-- START Data provided --

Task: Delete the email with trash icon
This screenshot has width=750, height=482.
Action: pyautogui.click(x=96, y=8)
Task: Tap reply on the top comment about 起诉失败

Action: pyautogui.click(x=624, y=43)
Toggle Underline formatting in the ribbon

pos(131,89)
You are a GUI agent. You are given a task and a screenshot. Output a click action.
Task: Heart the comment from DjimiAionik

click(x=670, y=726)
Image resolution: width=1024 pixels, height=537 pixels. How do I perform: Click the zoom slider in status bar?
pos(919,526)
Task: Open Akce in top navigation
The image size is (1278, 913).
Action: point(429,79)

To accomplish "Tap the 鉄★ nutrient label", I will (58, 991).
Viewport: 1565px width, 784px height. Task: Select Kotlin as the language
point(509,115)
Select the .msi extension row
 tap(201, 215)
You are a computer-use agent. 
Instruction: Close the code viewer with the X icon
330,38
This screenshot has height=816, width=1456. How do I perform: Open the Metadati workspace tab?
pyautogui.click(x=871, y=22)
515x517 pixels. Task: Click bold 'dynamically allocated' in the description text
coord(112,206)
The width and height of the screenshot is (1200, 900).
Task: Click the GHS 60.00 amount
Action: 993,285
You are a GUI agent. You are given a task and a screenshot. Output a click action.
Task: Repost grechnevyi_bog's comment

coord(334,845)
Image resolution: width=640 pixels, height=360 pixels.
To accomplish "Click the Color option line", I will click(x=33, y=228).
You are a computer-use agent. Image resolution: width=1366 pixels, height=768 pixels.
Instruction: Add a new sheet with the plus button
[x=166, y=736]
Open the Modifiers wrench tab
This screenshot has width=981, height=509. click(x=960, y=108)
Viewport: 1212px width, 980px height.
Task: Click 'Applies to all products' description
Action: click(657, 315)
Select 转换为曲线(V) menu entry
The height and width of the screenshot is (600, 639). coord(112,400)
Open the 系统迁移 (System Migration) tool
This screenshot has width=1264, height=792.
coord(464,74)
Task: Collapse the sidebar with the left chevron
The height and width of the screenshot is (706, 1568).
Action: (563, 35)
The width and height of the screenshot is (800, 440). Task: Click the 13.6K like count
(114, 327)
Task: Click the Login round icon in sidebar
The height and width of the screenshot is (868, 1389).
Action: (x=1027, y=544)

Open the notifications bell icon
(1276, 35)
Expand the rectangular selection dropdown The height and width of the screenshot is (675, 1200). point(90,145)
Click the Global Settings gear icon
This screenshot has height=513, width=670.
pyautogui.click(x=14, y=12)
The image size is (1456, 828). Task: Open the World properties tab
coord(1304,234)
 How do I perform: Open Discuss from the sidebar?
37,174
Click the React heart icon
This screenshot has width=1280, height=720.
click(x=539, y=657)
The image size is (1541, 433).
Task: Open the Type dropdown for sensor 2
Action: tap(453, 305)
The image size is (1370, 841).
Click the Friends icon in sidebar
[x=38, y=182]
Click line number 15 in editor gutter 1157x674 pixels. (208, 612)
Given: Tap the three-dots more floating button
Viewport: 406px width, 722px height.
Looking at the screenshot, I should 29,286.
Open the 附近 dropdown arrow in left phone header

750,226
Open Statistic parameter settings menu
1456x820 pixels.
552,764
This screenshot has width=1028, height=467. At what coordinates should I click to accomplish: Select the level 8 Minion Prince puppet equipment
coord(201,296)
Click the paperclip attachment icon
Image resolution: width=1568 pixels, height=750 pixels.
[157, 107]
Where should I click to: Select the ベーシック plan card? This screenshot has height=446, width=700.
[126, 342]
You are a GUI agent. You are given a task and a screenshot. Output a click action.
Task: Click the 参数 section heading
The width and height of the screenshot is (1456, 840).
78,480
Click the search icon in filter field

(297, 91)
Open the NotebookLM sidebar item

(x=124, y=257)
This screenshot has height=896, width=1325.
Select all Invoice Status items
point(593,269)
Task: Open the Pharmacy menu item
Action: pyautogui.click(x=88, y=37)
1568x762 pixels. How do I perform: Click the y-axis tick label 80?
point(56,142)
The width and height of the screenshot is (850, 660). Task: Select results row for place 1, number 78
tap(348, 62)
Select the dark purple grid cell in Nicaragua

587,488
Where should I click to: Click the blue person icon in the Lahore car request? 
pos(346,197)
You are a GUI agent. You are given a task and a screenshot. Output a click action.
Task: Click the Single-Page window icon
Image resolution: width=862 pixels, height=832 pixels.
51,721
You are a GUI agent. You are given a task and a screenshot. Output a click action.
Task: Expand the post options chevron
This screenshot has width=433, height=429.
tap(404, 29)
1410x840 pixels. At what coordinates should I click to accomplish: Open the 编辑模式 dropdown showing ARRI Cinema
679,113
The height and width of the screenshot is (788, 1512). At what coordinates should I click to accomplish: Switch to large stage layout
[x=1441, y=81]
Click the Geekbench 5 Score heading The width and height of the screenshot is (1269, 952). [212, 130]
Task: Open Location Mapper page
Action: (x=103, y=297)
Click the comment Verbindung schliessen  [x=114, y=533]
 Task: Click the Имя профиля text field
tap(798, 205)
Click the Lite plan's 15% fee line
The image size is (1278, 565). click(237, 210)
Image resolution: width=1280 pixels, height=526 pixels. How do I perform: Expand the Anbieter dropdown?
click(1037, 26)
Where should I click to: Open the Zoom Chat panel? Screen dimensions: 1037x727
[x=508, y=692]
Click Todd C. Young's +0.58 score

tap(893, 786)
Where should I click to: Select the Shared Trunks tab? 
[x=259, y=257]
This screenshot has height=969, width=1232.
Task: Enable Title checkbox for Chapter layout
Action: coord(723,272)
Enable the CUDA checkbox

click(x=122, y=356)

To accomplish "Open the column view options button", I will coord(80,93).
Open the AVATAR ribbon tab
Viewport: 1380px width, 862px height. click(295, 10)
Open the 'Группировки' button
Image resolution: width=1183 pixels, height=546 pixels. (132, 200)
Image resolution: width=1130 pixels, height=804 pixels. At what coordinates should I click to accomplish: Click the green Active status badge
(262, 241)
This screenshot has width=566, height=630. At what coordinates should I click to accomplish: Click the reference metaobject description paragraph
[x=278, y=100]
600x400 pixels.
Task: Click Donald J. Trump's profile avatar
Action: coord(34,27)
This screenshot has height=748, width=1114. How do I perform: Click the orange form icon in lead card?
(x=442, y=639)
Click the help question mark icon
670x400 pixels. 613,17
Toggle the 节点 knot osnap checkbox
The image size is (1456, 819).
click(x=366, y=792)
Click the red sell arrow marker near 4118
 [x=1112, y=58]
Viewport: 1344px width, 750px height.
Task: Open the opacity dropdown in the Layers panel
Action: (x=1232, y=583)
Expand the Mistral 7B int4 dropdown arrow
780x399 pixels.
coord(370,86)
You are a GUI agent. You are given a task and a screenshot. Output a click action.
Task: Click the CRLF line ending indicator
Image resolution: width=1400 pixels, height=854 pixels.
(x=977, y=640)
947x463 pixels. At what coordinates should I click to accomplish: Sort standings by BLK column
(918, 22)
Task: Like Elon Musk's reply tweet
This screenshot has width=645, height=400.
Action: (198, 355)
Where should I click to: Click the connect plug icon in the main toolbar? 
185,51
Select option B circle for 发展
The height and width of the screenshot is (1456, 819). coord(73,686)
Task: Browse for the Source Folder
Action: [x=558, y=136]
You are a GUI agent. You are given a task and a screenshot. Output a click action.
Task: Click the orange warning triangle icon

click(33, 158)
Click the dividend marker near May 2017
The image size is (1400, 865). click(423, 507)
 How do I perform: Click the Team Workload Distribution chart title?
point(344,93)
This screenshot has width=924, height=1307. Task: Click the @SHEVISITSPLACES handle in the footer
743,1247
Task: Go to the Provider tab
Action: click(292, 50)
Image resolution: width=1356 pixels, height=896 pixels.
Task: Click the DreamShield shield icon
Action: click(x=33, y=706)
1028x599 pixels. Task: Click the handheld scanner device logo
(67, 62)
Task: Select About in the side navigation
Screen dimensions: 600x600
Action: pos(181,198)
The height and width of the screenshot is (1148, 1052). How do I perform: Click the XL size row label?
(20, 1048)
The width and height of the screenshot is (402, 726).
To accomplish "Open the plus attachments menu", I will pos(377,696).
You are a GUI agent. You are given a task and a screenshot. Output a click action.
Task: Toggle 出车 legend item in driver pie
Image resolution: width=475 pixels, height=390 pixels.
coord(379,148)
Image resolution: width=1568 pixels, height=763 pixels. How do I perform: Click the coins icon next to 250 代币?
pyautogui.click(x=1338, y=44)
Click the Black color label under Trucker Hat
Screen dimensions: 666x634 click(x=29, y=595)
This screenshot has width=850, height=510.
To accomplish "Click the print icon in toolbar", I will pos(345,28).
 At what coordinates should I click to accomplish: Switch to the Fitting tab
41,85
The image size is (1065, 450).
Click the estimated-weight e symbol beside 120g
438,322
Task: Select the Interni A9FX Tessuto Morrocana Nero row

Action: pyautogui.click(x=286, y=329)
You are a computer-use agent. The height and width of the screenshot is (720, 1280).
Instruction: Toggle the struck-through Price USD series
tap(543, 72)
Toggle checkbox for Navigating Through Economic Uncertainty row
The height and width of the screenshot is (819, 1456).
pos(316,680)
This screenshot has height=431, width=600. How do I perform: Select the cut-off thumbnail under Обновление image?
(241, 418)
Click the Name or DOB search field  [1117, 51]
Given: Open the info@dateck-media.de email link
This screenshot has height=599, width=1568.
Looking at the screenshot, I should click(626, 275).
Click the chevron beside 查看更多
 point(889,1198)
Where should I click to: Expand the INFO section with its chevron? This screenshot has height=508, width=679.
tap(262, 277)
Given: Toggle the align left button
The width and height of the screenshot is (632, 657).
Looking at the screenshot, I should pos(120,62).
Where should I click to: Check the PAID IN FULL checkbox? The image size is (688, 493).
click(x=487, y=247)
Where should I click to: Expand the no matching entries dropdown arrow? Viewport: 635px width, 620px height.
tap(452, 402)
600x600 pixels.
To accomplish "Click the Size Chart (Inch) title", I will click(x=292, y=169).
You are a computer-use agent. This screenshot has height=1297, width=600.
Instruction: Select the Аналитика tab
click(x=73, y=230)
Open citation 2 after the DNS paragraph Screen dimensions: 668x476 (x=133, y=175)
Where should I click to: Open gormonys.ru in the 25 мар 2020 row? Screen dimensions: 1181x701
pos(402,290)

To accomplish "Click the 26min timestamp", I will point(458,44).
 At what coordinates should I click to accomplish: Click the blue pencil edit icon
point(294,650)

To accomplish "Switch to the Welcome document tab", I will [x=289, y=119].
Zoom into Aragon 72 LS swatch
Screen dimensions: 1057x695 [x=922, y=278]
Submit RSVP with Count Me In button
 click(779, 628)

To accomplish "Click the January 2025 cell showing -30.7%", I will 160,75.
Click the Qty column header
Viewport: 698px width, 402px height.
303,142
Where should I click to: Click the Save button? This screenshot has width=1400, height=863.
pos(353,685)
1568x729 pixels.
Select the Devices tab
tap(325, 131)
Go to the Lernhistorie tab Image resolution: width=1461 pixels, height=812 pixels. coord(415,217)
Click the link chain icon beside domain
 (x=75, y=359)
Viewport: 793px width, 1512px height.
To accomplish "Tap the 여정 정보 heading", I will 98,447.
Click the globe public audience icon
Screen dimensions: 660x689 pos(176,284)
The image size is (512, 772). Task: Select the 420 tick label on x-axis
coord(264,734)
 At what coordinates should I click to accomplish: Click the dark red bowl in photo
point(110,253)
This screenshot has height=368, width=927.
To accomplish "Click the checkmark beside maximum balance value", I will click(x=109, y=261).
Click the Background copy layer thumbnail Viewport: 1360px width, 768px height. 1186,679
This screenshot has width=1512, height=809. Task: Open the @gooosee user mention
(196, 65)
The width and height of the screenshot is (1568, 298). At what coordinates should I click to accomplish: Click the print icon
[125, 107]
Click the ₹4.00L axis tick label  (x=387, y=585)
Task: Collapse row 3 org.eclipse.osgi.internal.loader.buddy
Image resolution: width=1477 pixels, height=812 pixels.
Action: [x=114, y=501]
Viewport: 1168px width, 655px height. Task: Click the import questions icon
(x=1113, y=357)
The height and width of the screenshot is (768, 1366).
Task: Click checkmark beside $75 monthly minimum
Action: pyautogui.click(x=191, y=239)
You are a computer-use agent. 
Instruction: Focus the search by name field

-- END Data provided --

— What the task asks —
List each line of the material above that contains the string "axis", treating uppercase and lowercase letters as different.

— Answer to the task —
1568x762 pixels. How do I perform: Click the y-axis tick label 80?
The image size is (512, 772). Task: Select the 420 tick label on x-axis
Click the ₹4.00L axis tick label  (x=387, y=585)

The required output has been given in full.